- **Description of the task**:
What does the sentence beginning "The voice processing capabilities can also" in the article on ChatGPT's new speaking, listening, and image abilities say those capabilities can do or are being used for?

- **Selected passage**:

▬▬▬

ChatGPT Can Now Speak, Listen, and Analyze Images

This week in AI, OpenAI announced that ChatGPT will become multimodal, meaning it can now speak, listen, and analyze images.

7 months ago • 3 min read

By Mike Sak

This week in AI, OpenAI announced a few major updates to ChatGPT. The world's most famous LLM is becoming multimodal, in other words it will be able to listen to spoken prompts and provide answers directly via a synthetic voice. The update is a major one for OpenAI and is the largest enhancement since the company released its latest GPT-4 platform earlier this year.

The addition of these senses for ChatGPT will be reminiscent of other AI-based assistants like Amazon's Alex and Apple's Siri. Upon the release, the speech and listening capabilities will only be available on ChatGPT's mobile app for both iOS and Android users. The voice processing capabilities can also respond to conversations between people, narrate stories, and are even being used by Spotify to translate podcasts into multiple different languages.

The other major upgrade for ChatGPT is that the platform will be able to identify and process images. Not only will users be able to share photos with ChatGPT similar to the Google Lens functionality, but they will also be able to action these images. For example, providing a photo of the Eiffel Tower will prompt ChatGPT to provide you with a description and history of the landmark. But in the latest version, users can provide an image of a piece of software or blueprints and it will actually produce the code for it.

Check out Mckay Wrigley's posts on the capabilities of ChatGPT's new image processor:

I gave ChatGPT a screenshot of a SaaS dashboard and it wrote the code for it.

This is the future. pic.twitter.com/9xFgFdv4MM
— Mckay Wrigley (@mckaywrigley) September 27, 2023

And another interesting example...

You can give ChatGPT a picture of your team’s whiteboarding session and have it write the code for you.

This is absolutely insane. pic.twitter.com/bGWT5bU8MK
— Mckay Wrigley (@mckaywrigley) September 27, 2023

The image processing capabilities will be available to paid users of ChatGPT and can be used with both the mobile and desktop versions.

This ChatGPT update comes at an opportune time as anticipation builds for Google's rumoured multimodal release of its Gemini AI platform, as well as other offerings from Meta Platforms and Microsoft.

It also comes on the heels of Amazon announcing a major investment into OpenAI rival Anthropic. This deal will see Amazon invest upwards of $4 billion into Anthropic's AI platform, as well as taking a minority stake in the company. Anthropic will also be exclusively using Amazon's AWS platform as its primary cloud provider.

On Wednesday, Meta Platforms introduced its AI-powered Ray Ban smart glasses at its Meta Connect developer conference. These glasses will be able to analyze anything that the users are looking at, including examples like identifying buildings and providing instructions for fixing a leaky faucet. The glasses also come with a 12 MP camera and can live stream everything that you see directly to social media.

All of this is to say that the AI race is certainly heating up and the technology is advancing at a much faster rate than anyone could have imagined. The addition of speaking and listening for ChatGPT could be a game changer...let's see how it's received over the next few weeks.

▬▬▬

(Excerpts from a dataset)
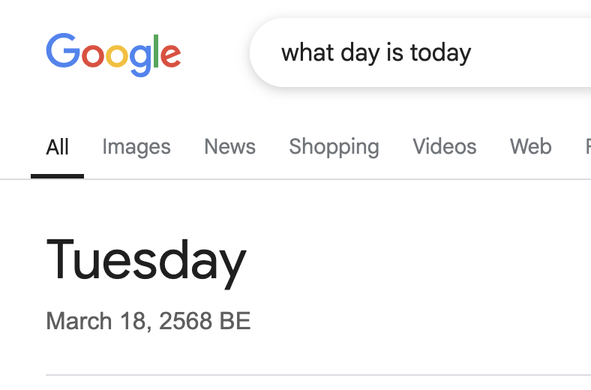Open the Videos results tab
The width and height of the screenshot is (591, 390).
pyautogui.click(x=444, y=147)
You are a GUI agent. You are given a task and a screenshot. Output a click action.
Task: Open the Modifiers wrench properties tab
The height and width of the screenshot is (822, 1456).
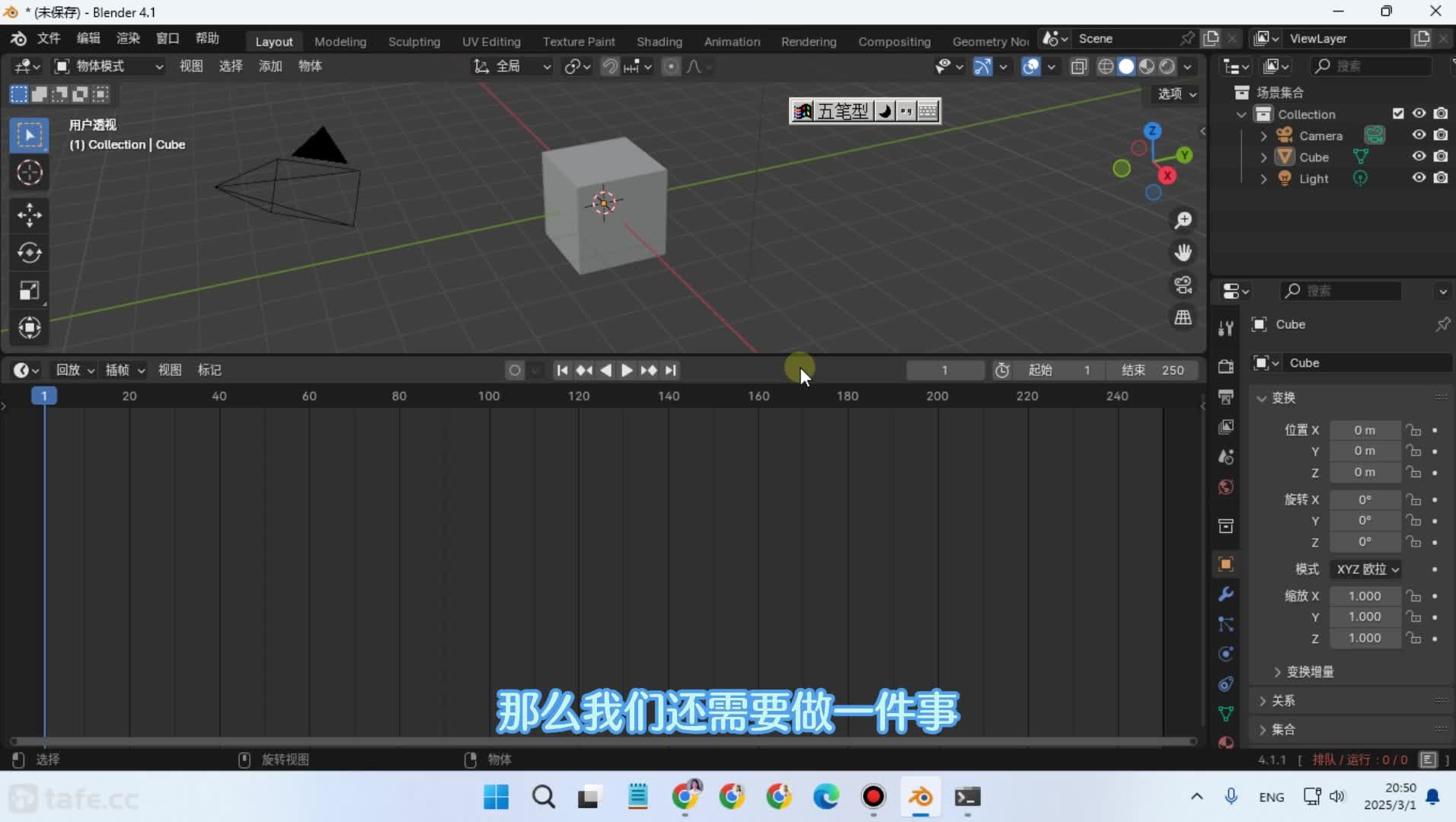1225,594
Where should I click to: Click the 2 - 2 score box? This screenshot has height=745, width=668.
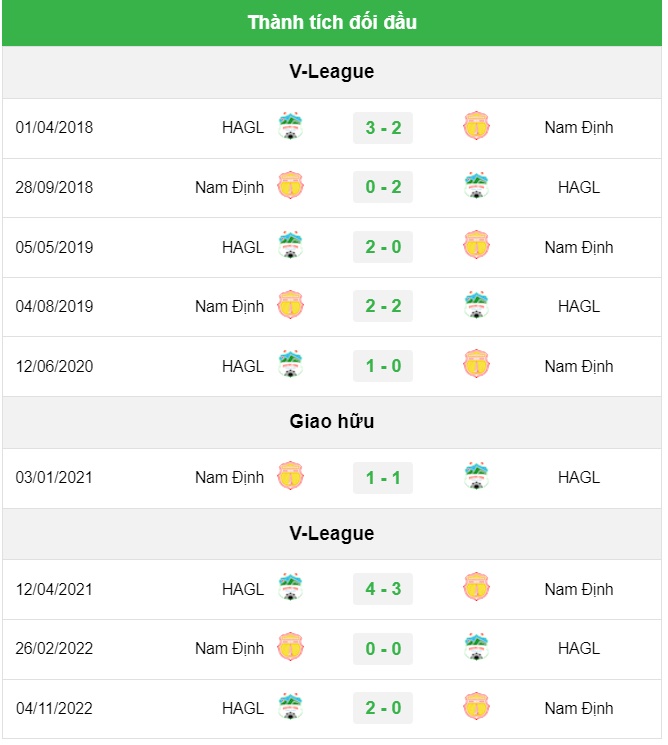pyautogui.click(x=383, y=306)
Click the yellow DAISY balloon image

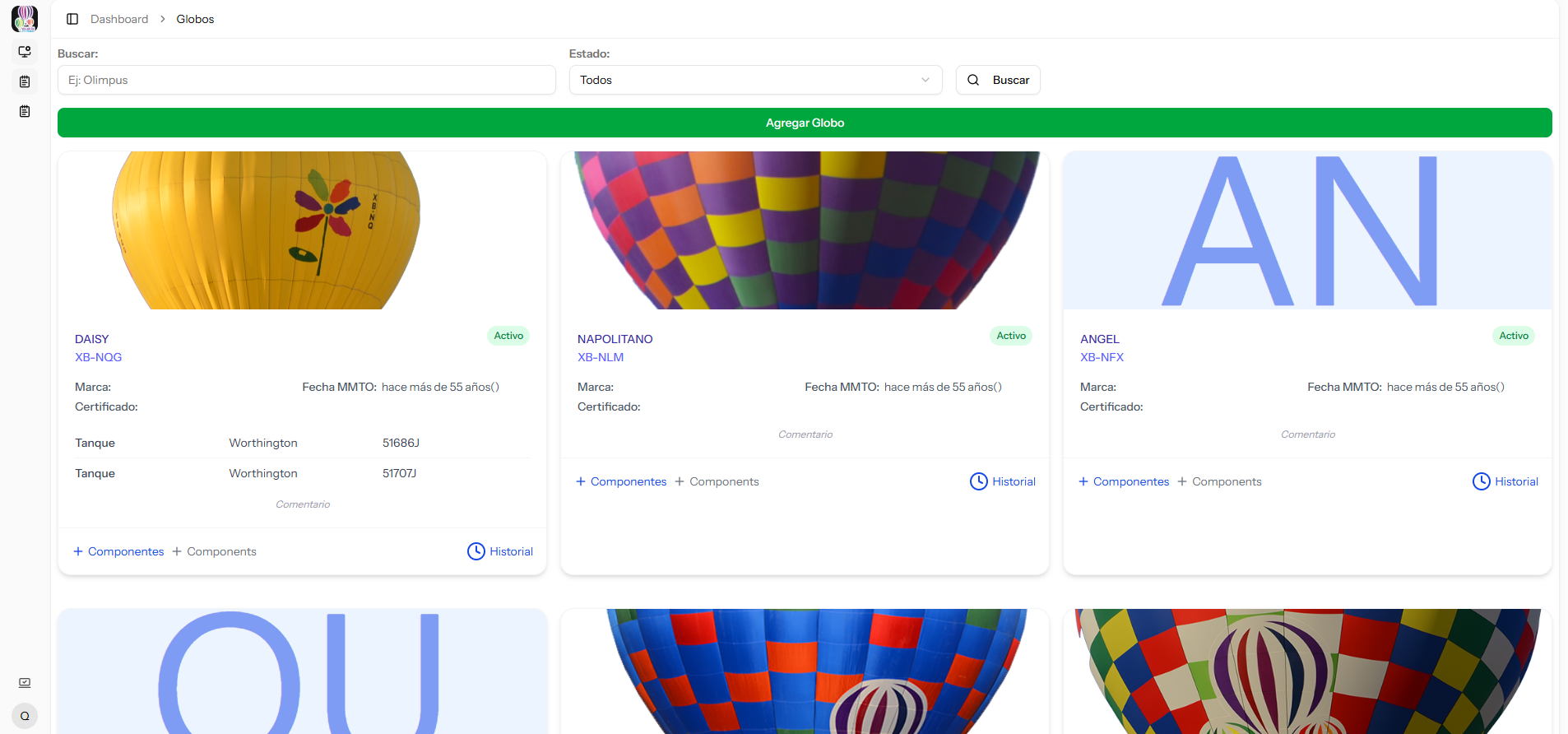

▬▬▬

- **Answer box**:
- Respond to conversations between people
- Narrate stories
- Translate podcasts into multiple different languages (used this way by Spotify)